Breaking political deadlocks: The Uber case
In 2015, Global car sharing giant Uber provided an early test for vTaiwan. Like in other jurisdictions, Uber was trying to enter the Taiwanese market and was encountering resistance from local taxi drivers, leading to a flurry of debate. Initially, opinions were strong on both sides of the debate between pro- and anti-Uber camps – the latter eventually growing far larger.
However, as vTaiwan users revised viewpoints, they coalesced around more consensual statements like ‘the government should set up a fair regulatory regime,’ and ‘private passenger vehicles should be registered.’
The two camps came to agree that there should be a level playing field between Uber and taxi firms. It was a scenario which protected customers while also creating more competition. In the end, the Taiwanese government would create new regulations that were informed by the consensus found on vTaiwan.
Recent developments in Taiwan’s digital democracy
vTaiwan hasn’t necessarily revolutionised Taiwan’s political system. But it has proven effective at shaping many pieces of legislation in Taiwan’s digital economy – from areas like e-scooters to FinTech and beyond.
While vTaiwan has been criticised for being, as one policymaker described it, “a tiger without teeth,” it has nevertheless had an impact. Another more recent online debate platform called ‘Join,’ also overseen by the Digital Affairs Ministry of Taiwan, has been a big success. The purview of Join has gone well beyond vTaiwan covering issues like drunk driving, sexual assault, and child abuse, while including a greater number of older and less tech-savvy users.
In 2023, Taiwan’s government has embraced a new Polis project.

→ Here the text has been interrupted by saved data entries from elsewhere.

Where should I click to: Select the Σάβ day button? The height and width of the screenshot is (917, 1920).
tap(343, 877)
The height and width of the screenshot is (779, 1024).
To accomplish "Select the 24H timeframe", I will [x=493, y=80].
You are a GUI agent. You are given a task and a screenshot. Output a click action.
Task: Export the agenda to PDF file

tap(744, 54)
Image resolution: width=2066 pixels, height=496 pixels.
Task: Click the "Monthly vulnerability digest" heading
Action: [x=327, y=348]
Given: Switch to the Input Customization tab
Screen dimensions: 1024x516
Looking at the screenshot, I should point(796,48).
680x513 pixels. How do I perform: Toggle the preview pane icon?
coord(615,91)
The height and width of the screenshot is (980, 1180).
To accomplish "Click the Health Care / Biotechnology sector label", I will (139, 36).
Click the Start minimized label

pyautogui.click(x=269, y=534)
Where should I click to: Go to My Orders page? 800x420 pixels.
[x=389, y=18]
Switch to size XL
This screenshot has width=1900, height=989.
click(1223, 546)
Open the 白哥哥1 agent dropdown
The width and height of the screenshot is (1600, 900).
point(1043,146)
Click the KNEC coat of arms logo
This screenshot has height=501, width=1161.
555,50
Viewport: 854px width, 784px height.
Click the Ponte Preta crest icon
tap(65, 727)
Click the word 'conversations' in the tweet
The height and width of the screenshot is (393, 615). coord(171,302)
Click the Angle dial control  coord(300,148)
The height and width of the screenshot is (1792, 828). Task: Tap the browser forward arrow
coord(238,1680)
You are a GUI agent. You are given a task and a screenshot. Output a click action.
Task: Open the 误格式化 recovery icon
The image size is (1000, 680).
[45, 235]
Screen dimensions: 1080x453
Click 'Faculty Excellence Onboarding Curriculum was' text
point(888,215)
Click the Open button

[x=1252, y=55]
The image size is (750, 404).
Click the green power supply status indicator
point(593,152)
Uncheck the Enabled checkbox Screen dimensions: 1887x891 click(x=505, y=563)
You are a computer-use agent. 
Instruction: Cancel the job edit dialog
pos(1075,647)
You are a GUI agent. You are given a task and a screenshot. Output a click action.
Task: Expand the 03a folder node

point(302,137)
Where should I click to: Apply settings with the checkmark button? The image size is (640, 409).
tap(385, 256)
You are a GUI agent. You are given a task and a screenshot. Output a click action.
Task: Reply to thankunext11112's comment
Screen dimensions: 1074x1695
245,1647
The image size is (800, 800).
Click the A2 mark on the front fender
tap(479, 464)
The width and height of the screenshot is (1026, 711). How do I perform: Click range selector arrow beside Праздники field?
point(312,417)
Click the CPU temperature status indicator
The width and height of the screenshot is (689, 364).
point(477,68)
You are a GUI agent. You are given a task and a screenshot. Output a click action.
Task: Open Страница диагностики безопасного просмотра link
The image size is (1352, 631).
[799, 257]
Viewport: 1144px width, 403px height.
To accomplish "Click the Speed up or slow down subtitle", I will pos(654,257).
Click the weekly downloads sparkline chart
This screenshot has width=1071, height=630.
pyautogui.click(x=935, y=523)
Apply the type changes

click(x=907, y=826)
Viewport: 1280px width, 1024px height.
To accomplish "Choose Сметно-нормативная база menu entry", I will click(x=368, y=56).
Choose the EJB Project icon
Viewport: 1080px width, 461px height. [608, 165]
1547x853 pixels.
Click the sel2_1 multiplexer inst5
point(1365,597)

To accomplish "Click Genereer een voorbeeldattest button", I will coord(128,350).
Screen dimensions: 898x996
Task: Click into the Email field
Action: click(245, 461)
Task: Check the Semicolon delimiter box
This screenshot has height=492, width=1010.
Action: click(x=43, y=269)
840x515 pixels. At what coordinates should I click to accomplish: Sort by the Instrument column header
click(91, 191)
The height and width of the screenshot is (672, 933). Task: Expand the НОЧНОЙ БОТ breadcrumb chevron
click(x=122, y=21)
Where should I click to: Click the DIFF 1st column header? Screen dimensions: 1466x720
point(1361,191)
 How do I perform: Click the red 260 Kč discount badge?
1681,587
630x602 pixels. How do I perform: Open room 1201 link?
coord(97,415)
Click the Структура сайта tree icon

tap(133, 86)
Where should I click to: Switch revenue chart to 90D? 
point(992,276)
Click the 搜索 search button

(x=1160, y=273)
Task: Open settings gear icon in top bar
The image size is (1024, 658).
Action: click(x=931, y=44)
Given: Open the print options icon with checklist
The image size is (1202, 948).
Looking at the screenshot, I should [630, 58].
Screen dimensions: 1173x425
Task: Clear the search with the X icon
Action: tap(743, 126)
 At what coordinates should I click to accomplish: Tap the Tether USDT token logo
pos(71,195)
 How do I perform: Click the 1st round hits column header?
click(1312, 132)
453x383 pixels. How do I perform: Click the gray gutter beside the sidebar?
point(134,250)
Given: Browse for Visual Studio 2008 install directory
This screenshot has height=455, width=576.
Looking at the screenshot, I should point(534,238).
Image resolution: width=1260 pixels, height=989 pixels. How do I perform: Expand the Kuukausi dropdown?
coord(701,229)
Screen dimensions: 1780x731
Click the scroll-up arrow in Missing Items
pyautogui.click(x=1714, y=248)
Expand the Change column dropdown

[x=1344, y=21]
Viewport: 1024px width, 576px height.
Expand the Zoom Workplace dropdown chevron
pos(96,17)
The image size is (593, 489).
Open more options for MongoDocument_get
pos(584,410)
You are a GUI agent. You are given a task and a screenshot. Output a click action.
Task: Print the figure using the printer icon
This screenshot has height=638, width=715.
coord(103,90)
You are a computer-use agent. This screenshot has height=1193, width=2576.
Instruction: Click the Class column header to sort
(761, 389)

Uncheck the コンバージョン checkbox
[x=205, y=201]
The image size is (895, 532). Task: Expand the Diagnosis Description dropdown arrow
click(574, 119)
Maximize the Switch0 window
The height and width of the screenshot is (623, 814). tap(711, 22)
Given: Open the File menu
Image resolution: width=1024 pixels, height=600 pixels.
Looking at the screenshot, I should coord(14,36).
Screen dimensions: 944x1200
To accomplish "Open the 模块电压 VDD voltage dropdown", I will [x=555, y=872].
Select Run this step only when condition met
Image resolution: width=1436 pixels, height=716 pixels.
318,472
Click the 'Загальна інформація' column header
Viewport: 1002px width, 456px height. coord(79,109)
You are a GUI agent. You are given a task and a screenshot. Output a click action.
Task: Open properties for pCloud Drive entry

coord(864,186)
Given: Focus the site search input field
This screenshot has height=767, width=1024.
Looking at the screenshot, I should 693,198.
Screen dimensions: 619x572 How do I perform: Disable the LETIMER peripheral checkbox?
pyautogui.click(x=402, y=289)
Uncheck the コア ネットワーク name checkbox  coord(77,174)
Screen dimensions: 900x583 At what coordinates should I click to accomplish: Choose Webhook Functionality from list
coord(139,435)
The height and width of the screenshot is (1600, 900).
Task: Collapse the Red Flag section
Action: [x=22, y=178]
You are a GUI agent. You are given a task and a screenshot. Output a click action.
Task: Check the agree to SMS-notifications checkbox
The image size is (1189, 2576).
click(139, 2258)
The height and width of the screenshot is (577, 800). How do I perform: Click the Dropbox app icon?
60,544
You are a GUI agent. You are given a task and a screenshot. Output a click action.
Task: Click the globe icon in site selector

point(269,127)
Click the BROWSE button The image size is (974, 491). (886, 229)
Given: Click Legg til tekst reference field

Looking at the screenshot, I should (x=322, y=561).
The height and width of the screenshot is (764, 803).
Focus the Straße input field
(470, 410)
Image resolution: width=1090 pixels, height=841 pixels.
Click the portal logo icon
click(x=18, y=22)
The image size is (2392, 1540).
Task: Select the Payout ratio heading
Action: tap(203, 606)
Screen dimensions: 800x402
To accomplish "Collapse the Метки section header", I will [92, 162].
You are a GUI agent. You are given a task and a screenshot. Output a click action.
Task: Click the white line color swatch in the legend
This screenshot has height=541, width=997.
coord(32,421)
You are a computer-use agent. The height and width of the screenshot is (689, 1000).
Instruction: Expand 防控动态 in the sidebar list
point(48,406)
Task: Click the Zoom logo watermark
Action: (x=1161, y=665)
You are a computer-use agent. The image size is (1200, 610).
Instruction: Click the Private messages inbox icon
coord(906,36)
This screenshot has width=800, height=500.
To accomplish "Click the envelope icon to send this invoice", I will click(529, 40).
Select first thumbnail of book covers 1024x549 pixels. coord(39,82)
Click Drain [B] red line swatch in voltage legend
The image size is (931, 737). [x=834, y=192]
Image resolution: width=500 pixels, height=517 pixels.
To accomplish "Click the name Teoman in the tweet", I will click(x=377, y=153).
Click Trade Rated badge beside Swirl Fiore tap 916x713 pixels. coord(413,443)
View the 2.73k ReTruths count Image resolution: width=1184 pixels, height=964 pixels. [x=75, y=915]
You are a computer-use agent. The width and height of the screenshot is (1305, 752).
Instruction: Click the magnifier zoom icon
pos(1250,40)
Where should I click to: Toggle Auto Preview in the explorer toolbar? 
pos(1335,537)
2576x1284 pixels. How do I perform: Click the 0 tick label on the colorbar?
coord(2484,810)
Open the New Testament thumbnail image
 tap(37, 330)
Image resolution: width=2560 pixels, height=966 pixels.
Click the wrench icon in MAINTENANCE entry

The rapid growth of AI has led the Ministry of Digital Affairs to join forces with the Collective Intelligence Project to launch ‘Alignment Assemblies.’
The initiative’s goal is to provide citizens the ability to contribute to the safe and sustainable development of AI, as well as reducing risks presented by new technology. “The purpose is to discover the AI risks of most concern to the people and share these with leading industry experts who can tailor response strategies accordingly,” says Taiwan’s Minister of Digital Affairs Audrey Tang.
And Taiwan is not the only country using Polis to change the face of its democracy. In September, Finland became the latest to experiment with the platform, launching the “what do you think, Finland?” campaign, citing the case of Uber in Taiwan as inspiration.